Matthew Galbraith (b. Feb. 7, 1949) grew up in McDonald, Pennsylvania, a small town west of Pittsburgh. He began writing poems in his late teens. In 1999, he self-published a small volume titled Humanoid, which he distributed among family and friends. In 2010, he published I Awoke in Dreamland after a ten-year hiatus from writing, during which time he engaged in an obsessive study of the life and poetry of Dylan Thomas. Other influences include the poems of William Blake, Emily Dickinson, E. E. Cummings, and Leonard Cohen.

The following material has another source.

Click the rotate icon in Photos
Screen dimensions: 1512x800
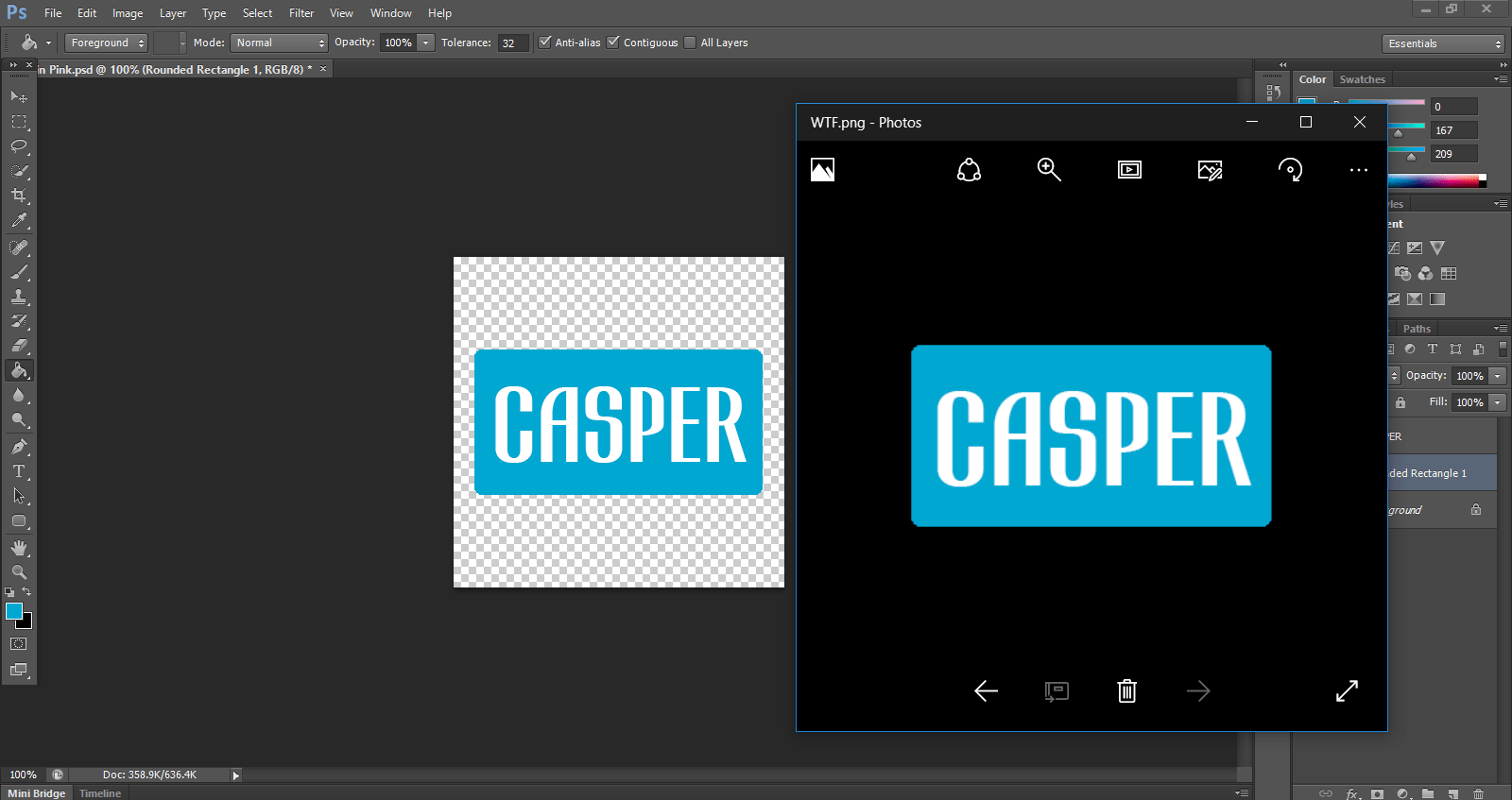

Galbraith briefly attended West Virginia University (1967–69) and majored in English literature before dropping out to immerse himself in the cultural revolution of the Vietnam War era. Traveling extensively throughout North America, he took on a variety of jobs in disparate places, working as a yacht club laborer in Rhode Island; a Goodwill clerk in Cambridge; an orange picker in Florida; a pea picker in Delaware; a bicycle messenger in San Francisco; and an orderly, dairy worker, and carpenter in West Virginia.

In 1974 he married Nancy Riddle, a graduate student in music composition at WVU. The couple moved to Pittsburgh, next door to Nancy's parents Alfred and Alverta, where they raised their two daughters, Amy Moontide and Sarah Rose. Nancy Galbraith is now a successful composer and Professor of Composition at Carnegie Mellon University.

After marrying, Galbraith earned a living as a structural draftsman and designer. For the past two decades, he has worked as his wife’s manager, web designer, recording producer, promoter, archivist, and most devoted fan.